Chinese poses a challenge for models of compound processing, since the basic notions of morpheme, word and phrase are not consistently distinguished by native speakers. It is thus proposed that the mental lexicon consists of linked and overlapping listemes (in the sense of Di Sciullo and Williams 1987) which can potentially be of any size (morpheme, word, phrase). One implication of this approach for compound processing is that cross-morphemic predictability should play an important role: the more predictable one morpheme is from the other, the easier the compound should be to access.

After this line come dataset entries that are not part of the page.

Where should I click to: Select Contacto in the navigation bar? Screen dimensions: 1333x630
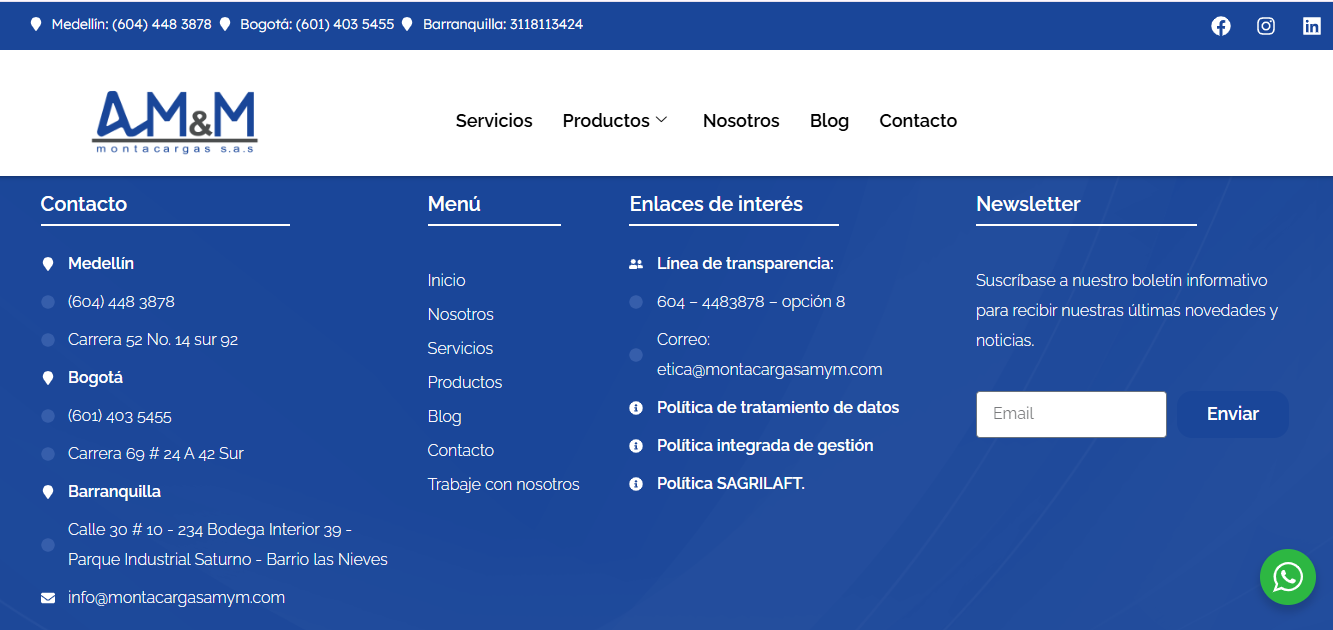point(917,120)
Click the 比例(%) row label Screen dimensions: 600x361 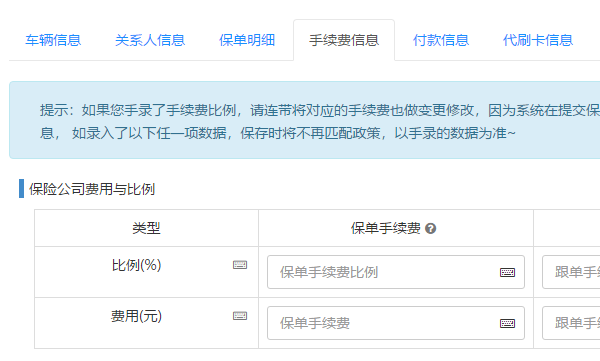click(x=137, y=265)
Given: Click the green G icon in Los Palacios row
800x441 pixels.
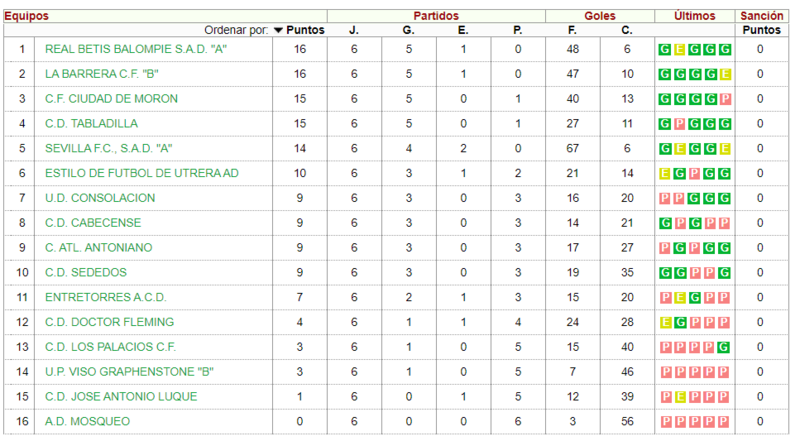Looking at the screenshot, I should (x=723, y=348).
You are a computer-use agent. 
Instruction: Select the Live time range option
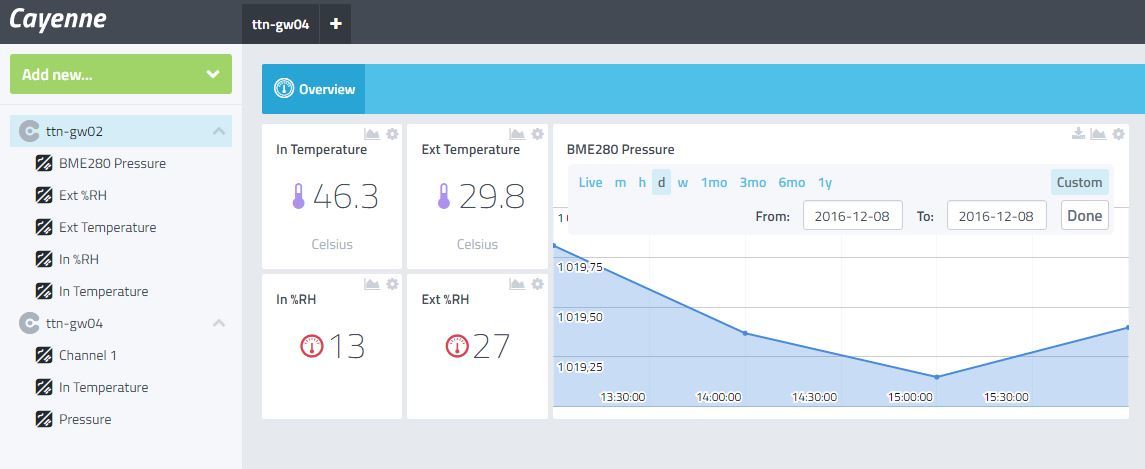pos(590,183)
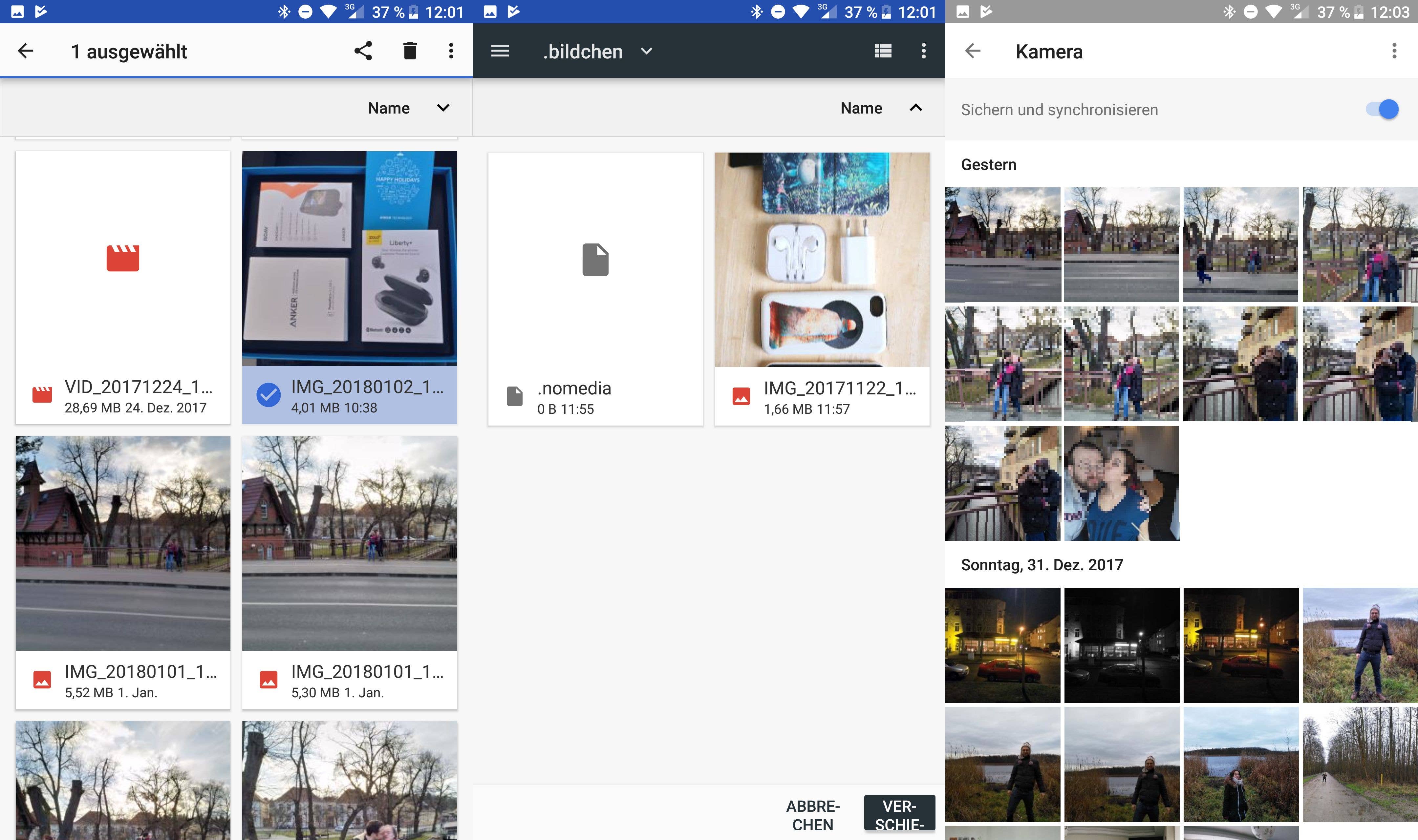The image size is (1418, 840).
Task: Expand the .bildchen folder path chevron
Action: point(647,51)
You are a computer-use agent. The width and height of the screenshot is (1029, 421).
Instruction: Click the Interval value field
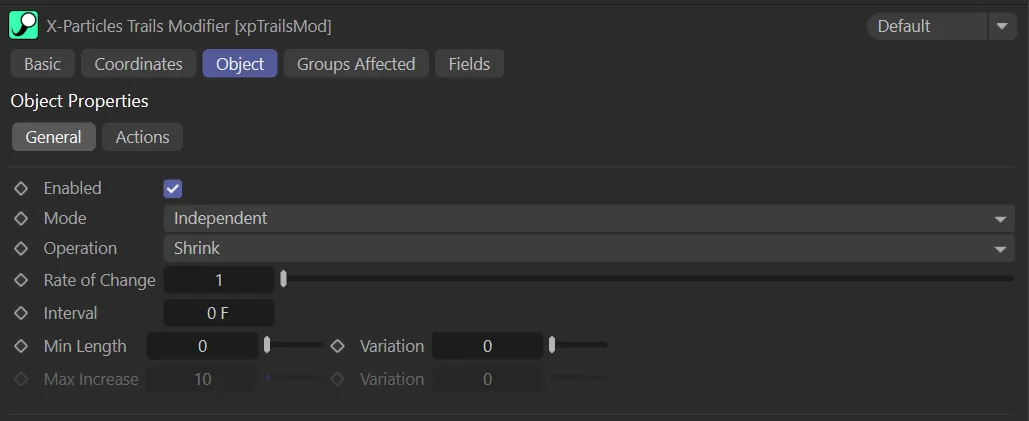coord(218,313)
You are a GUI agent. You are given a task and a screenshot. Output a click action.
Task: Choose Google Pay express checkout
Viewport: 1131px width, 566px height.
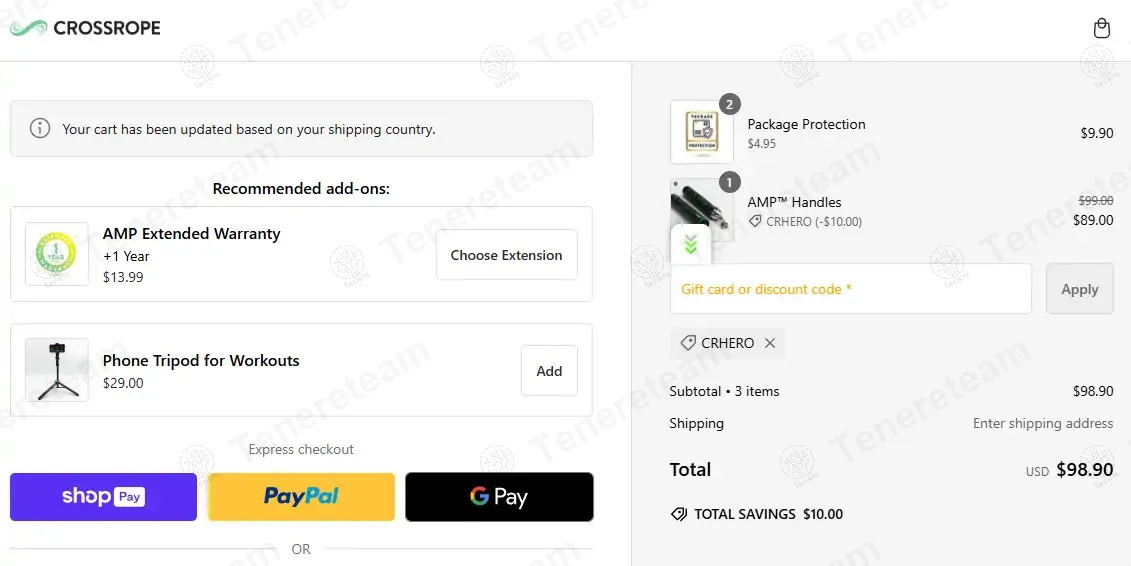tap(499, 497)
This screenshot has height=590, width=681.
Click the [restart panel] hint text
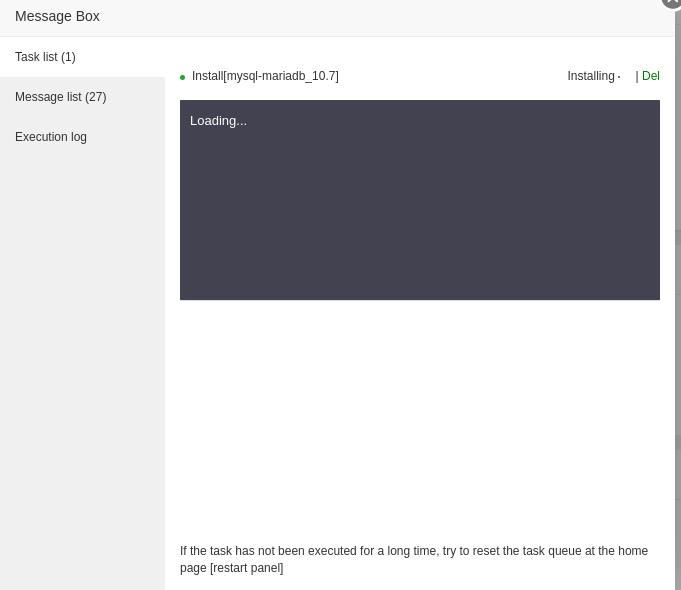pos(246,568)
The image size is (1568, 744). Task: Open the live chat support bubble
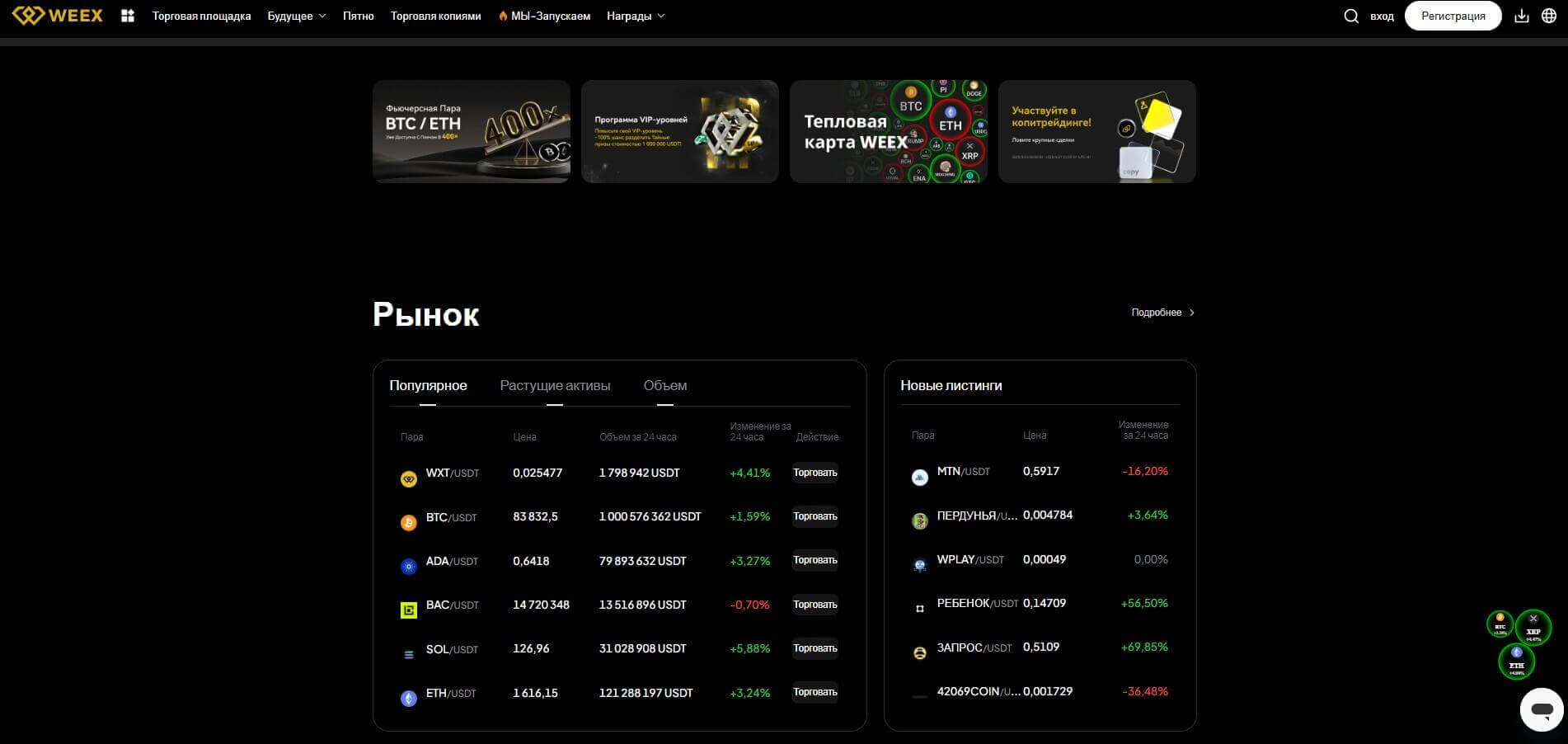click(1541, 709)
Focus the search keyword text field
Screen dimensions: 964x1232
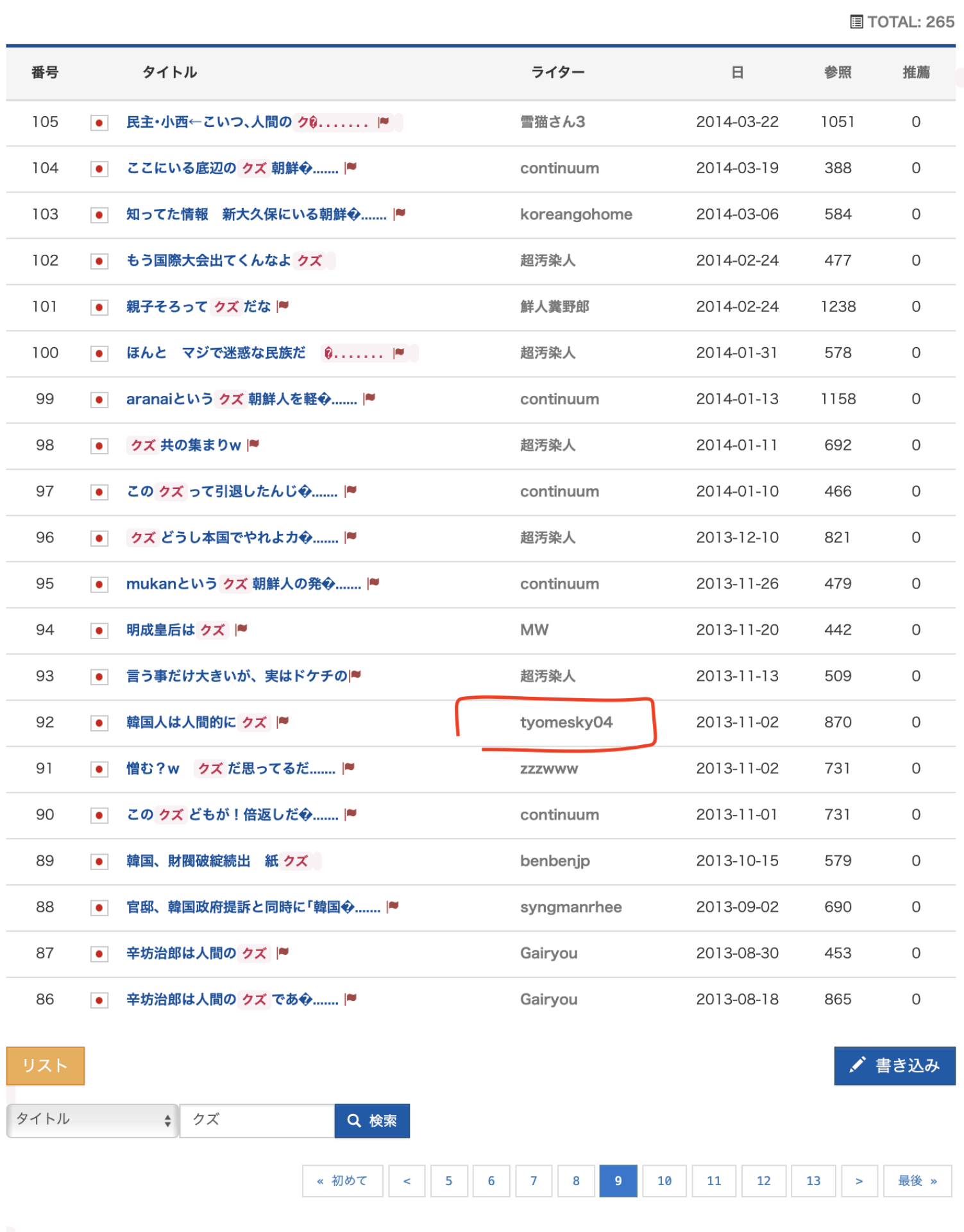(257, 1120)

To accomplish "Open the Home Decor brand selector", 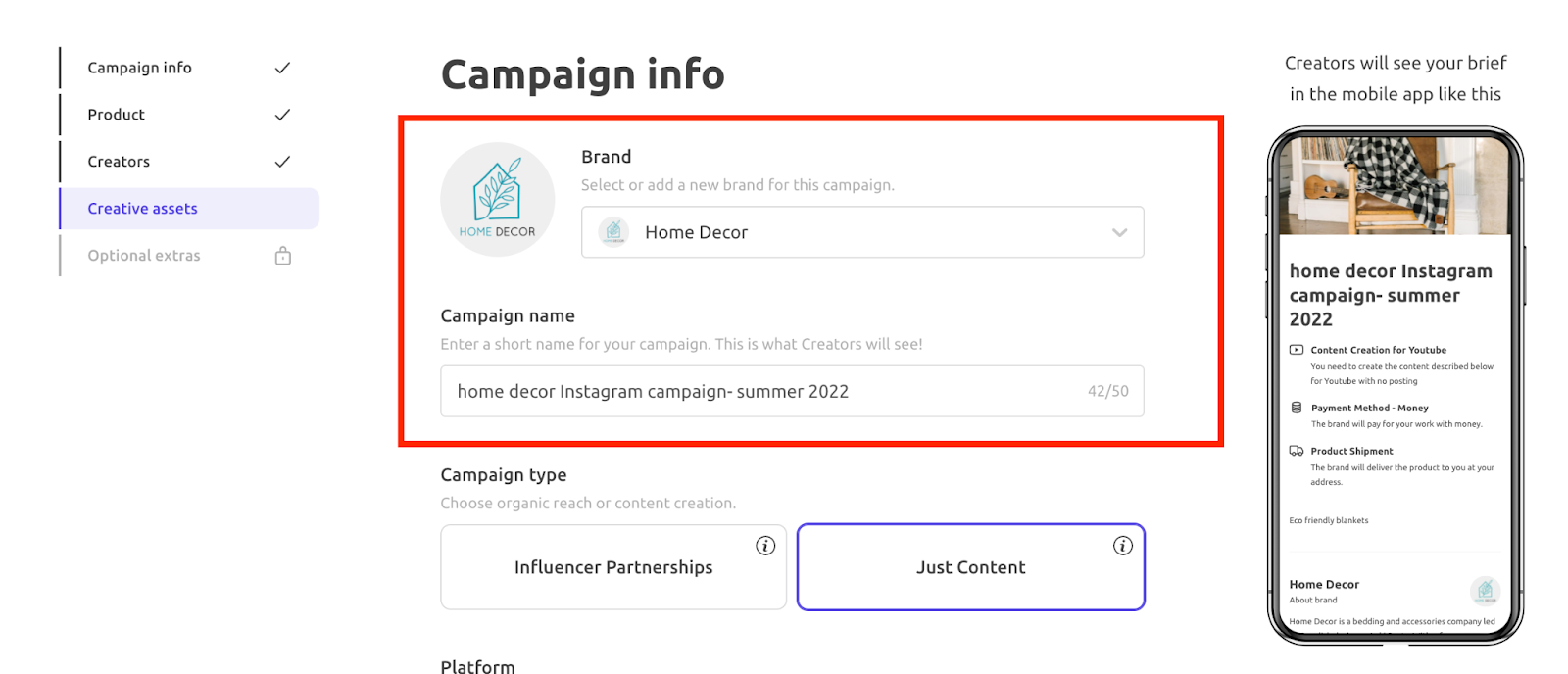I will pos(862,232).
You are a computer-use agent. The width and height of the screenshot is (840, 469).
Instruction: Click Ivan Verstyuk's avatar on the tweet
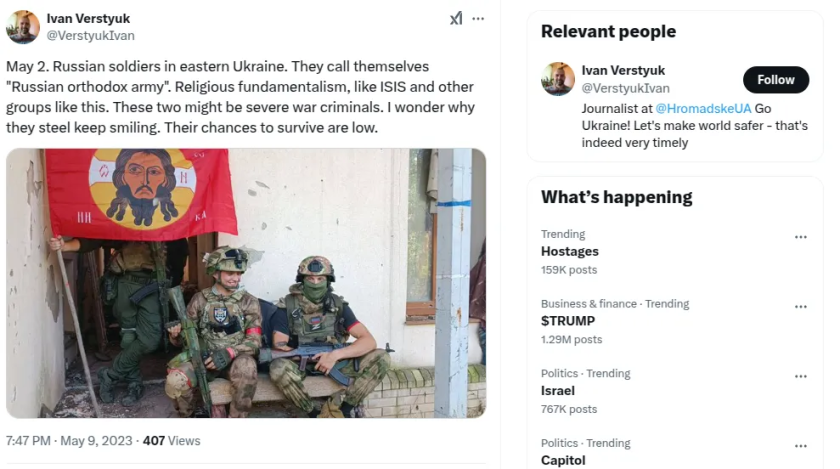coord(23,27)
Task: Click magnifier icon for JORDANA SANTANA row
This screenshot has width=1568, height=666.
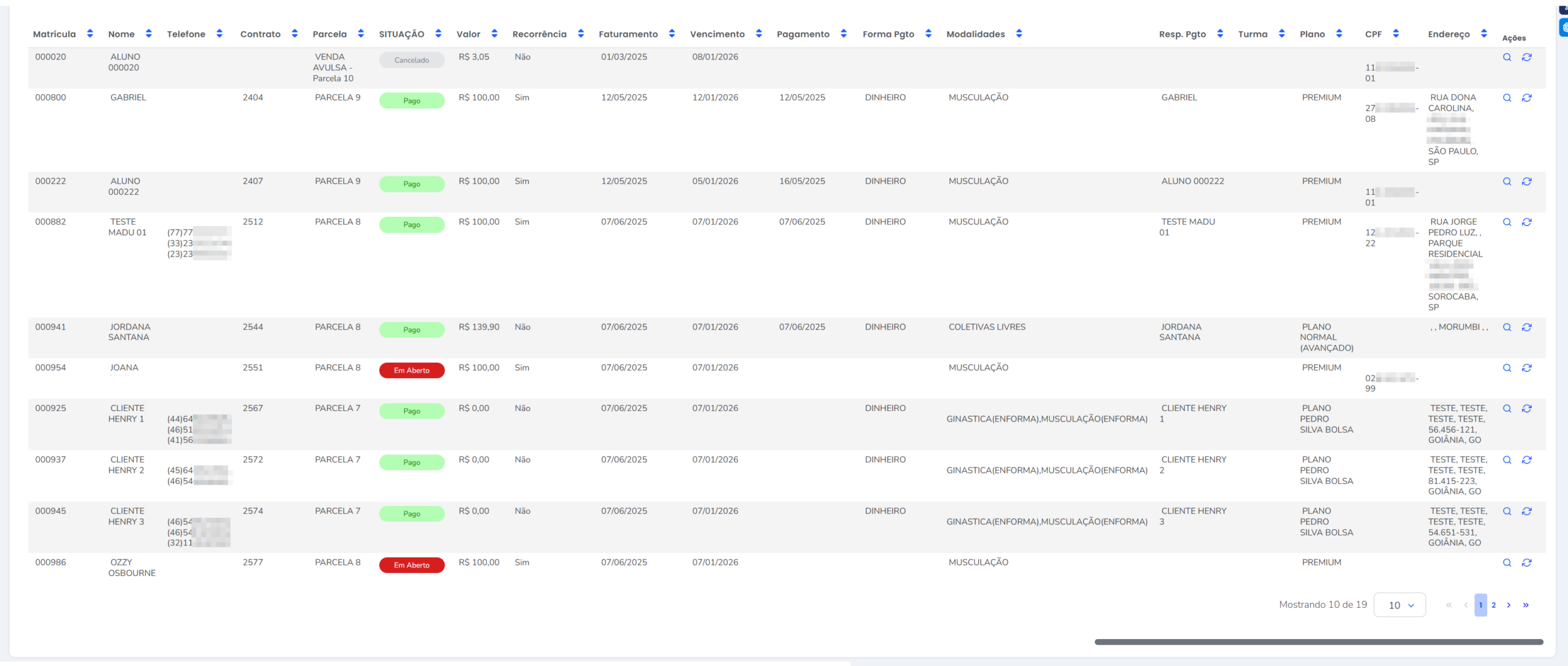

To study this implication, cross-morphemic predictability is quantified using the measure of Mutual Information from information theory, which divides the frequency of the constituent of interest (i.e. a compound) by the frequencies of the components (i.e. morphemes). This leads to two specific predictions: compound frequency should have a positive effect on lexical access, but morpheme frequency should have a negative effect. In Experiment 1, it is demonstrated that a very simple connectionist network, built according to the overlapping listeme approach, conforms to these two predictions. This suggests that separate effects of word and morpheme frequency need not require separate processing levels for words and morphemes. Experiment 2 then compares the network's behavior with Chinese native speakers in a lexical decision task involving spoken Mandarin Chinese compounds. As predicted, there was a positive effect of word frequency on response speed and accuracy, and a negative effect of morpheme frequency. Suggestions are made for reconciling these results with the more familiar positive or neutral morpheme frequency effects found in other studies.